Le voyage imaginaire - Leo Cassil
Punis par leur père, exclus de tout ce qui a de l’intérêt dans le monde des adultes,
Lolia et son jeune frère Osska s’inventent un pays imaginaire et utopique, la
Schwambranie, alors que débute la révolution Russe. La Schwambranie est
largement le reflet de la réalité russe de 1917, ainsi que Leo Cassil le dit
lui-même au début du roman, un pays imaginaire envahi par l’actualité politique
et historique, mais aussi par des détails de la vie quotidienne des enfants (par
exemple les noms des médicaments prescrits par le père médecin, tel le nom
du méchant de Schwambranie, le sanguinaire châtelain Urodonal, alors un
médicament pour lutter contre les calculs biliaires et rénaux), ou par leurs
lectures d’enfance.
« En Schwambranie, nous habitions la grand-rue de la ville de Drandzonsk,
dans une maison de diamant, au 1001e étage. En Russie, nous vivions place
du Marché, dans le bourg de Pokrovsk – plus tard ville de Pokrovsk – sur la
Volga, en face de Saratov, au premier étage. »

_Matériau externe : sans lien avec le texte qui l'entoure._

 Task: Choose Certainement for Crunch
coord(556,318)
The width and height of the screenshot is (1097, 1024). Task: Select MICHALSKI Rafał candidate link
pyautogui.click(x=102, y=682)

Publié initialement en 1933 en URSS, « Le voyage imaginaire » est aujourd’hui
un témoignage extraordinaire mais un récit relativement difficile à décoder,
certainement pas un conte pour enfants, un roman oscillant entre la propagande
et le soutien au nouveau régime, la dénonciation néanmoins virulente de ses
décisions absurdes, un récit d’une ironie féroce, et enfin une mise en lumière
de l’antisémitisme régnant alors en Russie.
Confrontée aux difficultés matérielles, à la guerre, à la famine, l’utopie peut-elle
durer ? Tout en militant pour maintenir cette flamme de l’utopie, "Le voyage
imaginaire" est aussi le récit de son usure et de sa disparition.
La vie de Leo Cassil offre une illustration particulièrement cruelle a posteriori de
cette usure avec la disparition de son frère cadet Ossip (Osska dans le roman),
mort au goulag à trente ans. Mais retenons aussi qu’une planète découverte en
1979 par un astronome Russe fut nommée Schwambrania en l’honneur de ce
livre culte.
"Le voyage imaginaire", réédité par les éditions Attila en 2012 (une première en
France depuis 1937 !), est une découverte étonnante, et aussi un particulièrement
bel objet par sa mise en page, les polices de caractère utilisées et, comme
toujours avec Attila, par ses illustrations.